### EXERCISE DETAILS
Reproduce the entries exactly as they appear below.

Stored data
※

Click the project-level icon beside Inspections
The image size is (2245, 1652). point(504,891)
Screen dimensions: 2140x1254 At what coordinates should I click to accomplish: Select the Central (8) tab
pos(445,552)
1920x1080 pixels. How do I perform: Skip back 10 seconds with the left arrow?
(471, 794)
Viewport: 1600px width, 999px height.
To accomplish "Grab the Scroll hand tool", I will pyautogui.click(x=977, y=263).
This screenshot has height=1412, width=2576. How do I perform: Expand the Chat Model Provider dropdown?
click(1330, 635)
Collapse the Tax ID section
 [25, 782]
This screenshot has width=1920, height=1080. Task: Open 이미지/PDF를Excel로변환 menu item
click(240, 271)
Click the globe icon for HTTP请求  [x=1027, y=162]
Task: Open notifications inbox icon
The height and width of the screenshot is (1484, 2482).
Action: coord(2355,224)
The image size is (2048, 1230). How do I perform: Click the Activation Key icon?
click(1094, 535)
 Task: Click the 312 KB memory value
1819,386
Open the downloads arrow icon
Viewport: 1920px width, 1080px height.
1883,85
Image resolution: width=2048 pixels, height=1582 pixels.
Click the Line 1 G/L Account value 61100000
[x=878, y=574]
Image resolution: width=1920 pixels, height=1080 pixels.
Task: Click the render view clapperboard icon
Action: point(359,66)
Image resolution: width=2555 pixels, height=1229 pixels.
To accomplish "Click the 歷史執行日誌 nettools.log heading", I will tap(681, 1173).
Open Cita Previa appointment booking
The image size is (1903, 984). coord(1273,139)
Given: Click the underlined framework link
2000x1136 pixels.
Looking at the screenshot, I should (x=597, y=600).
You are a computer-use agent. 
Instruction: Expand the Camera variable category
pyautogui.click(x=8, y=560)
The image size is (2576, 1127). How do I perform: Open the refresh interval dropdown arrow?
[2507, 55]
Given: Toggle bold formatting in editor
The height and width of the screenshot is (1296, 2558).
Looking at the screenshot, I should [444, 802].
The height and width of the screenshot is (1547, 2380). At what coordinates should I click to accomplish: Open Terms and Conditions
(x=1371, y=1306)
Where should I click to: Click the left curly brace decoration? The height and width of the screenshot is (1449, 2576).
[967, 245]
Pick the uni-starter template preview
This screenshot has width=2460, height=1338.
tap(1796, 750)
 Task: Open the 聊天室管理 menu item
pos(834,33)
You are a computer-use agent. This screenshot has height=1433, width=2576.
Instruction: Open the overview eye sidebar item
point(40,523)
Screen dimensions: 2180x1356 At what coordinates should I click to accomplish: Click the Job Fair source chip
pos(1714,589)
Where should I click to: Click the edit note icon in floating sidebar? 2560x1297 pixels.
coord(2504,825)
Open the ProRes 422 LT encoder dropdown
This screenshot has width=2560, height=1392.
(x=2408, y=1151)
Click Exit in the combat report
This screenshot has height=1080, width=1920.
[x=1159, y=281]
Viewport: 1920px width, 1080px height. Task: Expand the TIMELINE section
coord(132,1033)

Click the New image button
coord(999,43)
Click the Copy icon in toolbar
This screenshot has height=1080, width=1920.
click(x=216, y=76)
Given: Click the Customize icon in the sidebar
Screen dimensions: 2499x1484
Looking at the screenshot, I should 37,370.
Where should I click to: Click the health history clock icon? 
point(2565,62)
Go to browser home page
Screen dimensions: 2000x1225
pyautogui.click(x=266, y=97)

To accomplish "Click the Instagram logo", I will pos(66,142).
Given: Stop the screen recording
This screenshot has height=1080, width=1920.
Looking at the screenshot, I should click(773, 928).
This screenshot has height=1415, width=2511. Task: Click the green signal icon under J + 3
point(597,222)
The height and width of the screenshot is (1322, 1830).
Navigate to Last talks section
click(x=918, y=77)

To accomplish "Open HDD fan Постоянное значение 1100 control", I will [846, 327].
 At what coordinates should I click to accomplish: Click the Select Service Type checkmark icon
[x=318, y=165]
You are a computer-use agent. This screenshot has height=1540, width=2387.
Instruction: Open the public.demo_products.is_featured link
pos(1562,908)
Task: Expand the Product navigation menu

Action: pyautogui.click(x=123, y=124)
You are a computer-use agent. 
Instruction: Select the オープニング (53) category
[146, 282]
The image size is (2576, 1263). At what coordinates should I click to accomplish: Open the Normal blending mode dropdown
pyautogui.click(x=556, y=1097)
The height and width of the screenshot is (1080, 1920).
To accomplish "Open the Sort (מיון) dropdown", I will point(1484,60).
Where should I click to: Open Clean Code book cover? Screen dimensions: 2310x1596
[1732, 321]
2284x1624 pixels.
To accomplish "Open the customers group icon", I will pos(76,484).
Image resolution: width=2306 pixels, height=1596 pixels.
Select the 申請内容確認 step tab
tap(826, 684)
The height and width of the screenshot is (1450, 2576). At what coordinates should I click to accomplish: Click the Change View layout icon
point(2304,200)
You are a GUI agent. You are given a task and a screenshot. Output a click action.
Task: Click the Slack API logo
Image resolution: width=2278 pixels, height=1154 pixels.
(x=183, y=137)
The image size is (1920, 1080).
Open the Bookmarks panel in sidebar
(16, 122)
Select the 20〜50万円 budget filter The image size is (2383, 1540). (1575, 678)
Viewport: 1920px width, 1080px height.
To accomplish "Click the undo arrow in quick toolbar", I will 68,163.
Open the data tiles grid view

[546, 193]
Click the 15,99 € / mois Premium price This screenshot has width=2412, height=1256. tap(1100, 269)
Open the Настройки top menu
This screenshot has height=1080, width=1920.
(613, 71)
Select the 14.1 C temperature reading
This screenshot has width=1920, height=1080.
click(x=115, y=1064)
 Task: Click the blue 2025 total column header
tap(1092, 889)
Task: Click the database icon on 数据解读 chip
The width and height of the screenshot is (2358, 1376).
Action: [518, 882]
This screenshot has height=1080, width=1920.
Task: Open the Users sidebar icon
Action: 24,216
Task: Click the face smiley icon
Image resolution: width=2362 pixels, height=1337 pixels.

※

### TASK SOLUTION
Click the project-level icon beside Inspections
The image size is (2245, 1652). point(504,891)
Screen dimensions: 2140x1254 At what coordinates should I click to accomplish: Select the Central (8) tab
pos(445,552)
1920x1080 pixels. How do I perform: Skip back 10 seconds with the left arrow?
(471, 794)
Viewport: 1600px width, 999px height.
To accomplish "Grab the Scroll hand tool", I will pyautogui.click(x=977, y=263).
This screenshot has height=1412, width=2576. How do I perform: Expand the Chat Model Provider dropdown?
click(1330, 635)
Collapse the Tax ID section
 [25, 782]
This screenshot has width=1920, height=1080. Task: Open 이미지/PDF를Excel로변환 menu item
click(240, 271)
Click the globe icon for HTTP请求  [x=1027, y=162]
Task: Open notifications inbox icon
The height and width of the screenshot is (1484, 2482).
Action: coord(2355,224)
The image size is (2048, 1230). How do I perform: Click the Activation Key icon?
click(1094, 535)
 Task: Click the 312 KB memory value
1819,386
Open the downloads arrow icon
Viewport: 1920px width, 1080px height.
1883,85
Image resolution: width=2048 pixels, height=1582 pixels.
Click the Line 1 G/L Account value 61100000
[x=878, y=574]
Image resolution: width=1920 pixels, height=1080 pixels.
Task: Click the render view clapperboard icon
Action: point(359,66)
Image resolution: width=2555 pixels, height=1229 pixels.
To accomplish "Click the 歷史執行日誌 nettools.log heading", I will tap(681, 1173).
Open Cita Previa appointment booking
The image size is (1903, 984). coord(1273,139)
Given: Click the underlined framework link
2000x1136 pixels.
Looking at the screenshot, I should (x=597, y=600).
You are a computer-use agent. 
Instruction: Expand the Camera variable category
pyautogui.click(x=8, y=560)
The image size is (2576, 1127). How do I perform: Open the refresh interval dropdown arrow?
[2507, 55]
Given: Toggle bold formatting in editor
The height and width of the screenshot is (1296, 2558).
Looking at the screenshot, I should [444, 802].
The height and width of the screenshot is (1547, 2380). At what coordinates should I click to accomplish: Open Terms and Conditions
(x=1371, y=1306)
Where should I click to: Click the left curly brace decoration? The height and width of the screenshot is (1449, 2576).
[967, 245]
Pick the uni-starter template preview
This screenshot has width=2460, height=1338.
tap(1796, 750)
 Task: Open the 聊天室管理 menu item
pos(834,33)
You are a computer-use agent. This screenshot has height=1433, width=2576.
Instruction: Open the overview eye sidebar item
point(40,523)
Screen dimensions: 2180x1356 At what coordinates should I click to accomplish: Click the Job Fair source chip
pos(1714,589)
Where should I click to: Click the edit note icon in floating sidebar? 2560x1297 pixels.
coord(2504,825)
Open the ProRes 422 LT encoder dropdown
This screenshot has width=2560, height=1392.
(x=2408, y=1151)
Click Exit in the combat report
This screenshot has height=1080, width=1920.
[x=1159, y=281]
Viewport: 1920px width, 1080px height. Task: Expand the TIMELINE section
coord(132,1033)

Click the New image button
coord(999,43)
Click the Copy icon in toolbar
This screenshot has height=1080, width=1920.
click(x=216, y=76)
Given: Click the Customize icon in the sidebar
Screen dimensions: 2499x1484
Looking at the screenshot, I should 37,370.
Where should I click to: Click the health history clock icon? 
point(2565,62)
Go to browser home page
Screen dimensions: 2000x1225
pyautogui.click(x=266, y=97)

To accomplish "Click the Instagram logo", I will pos(66,142).
Given: Stop the screen recording
This screenshot has height=1080, width=1920.
Looking at the screenshot, I should click(773, 928).
This screenshot has height=1415, width=2511. Task: Click the green signal icon under J + 3
point(597,222)
The height and width of the screenshot is (1322, 1830).
Navigate to Last talks section
click(x=918, y=77)

To accomplish "Open HDD fan Постоянное значение 1100 control", I will [846, 327].
 At what coordinates should I click to accomplish: Click the Select Service Type checkmark icon
[x=318, y=165]
You are a computer-use agent. This screenshot has height=1540, width=2387.
Instruction: Open the public.demo_products.is_featured link
pos(1562,908)
Task: Expand the Product navigation menu

Action: pyautogui.click(x=123, y=124)
You are a computer-use agent. 
Instruction: Select the オープニング (53) category
[146, 282]
The image size is (2576, 1263). At what coordinates should I click to accomplish: Open the Normal blending mode dropdown
pyautogui.click(x=556, y=1097)
The height and width of the screenshot is (1080, 1920).
To accomplish "Open the Sort (מיון) dropdown", I will point(1484,60).
Where should I click to: Open Clean Code book cover? Screen dimensions: 2310x1596
[1732, 321]
2284x1624 pixels.
To accomplish "Open the customers group icon", I will pos(76,484).
Image resolution: width=2306 pixels, height=1596 pixels.
Select the 申請内容確認 step tab
tap(826, 684)
The height and width of the screenshot is (1450, 2576). At what coordinates should I click to accomplish: Click the Change View layout icon
point(2304,200)
You are a GUI agent. You are given a task and a screenshot. Output a click action.
Task: Click the Slack API logo
Image resolution: width=2278 pixels, height=1154 pixels.
(x=183, y=137)
The image size is (1920, 1080).
Open the Bookmarks panel in sidebar
(16, 122)
Select the 20〜50万円 budget filter The image size is (2383, 1540). (1575, 678)
Viewport: 1920px width, 1080px height.
To accomplish "Click the undo arrow in quick toolbar", I will 68,163.
Open the data tiles grid view

[546, 193]
Click the 15,99 € / mois Premium price This screenshot has width=2412, height=1256. tap(1100, 269)
Open the Настройки top menu
This screenshot has height=1080, width=1920.
(613, 71)
Select the 14.1 C temperature reading
This screenshot has width=1920, height=1080.
click(x=115, y=1064)
 Task: Click the blue 2025 total column header
tap(1092, 889)
Task: Click the database icon on 数据解读 chip
The width and height of the screenshot is (2358, 1376).
Action: [518, 882]
This screenshot has height=1080, width=1920.
Task: Open the Users sidebar icon
Action: 24,216
Task: Click the face smiley icon
Image resolution: width=2362 pixels, height=1337 pixels.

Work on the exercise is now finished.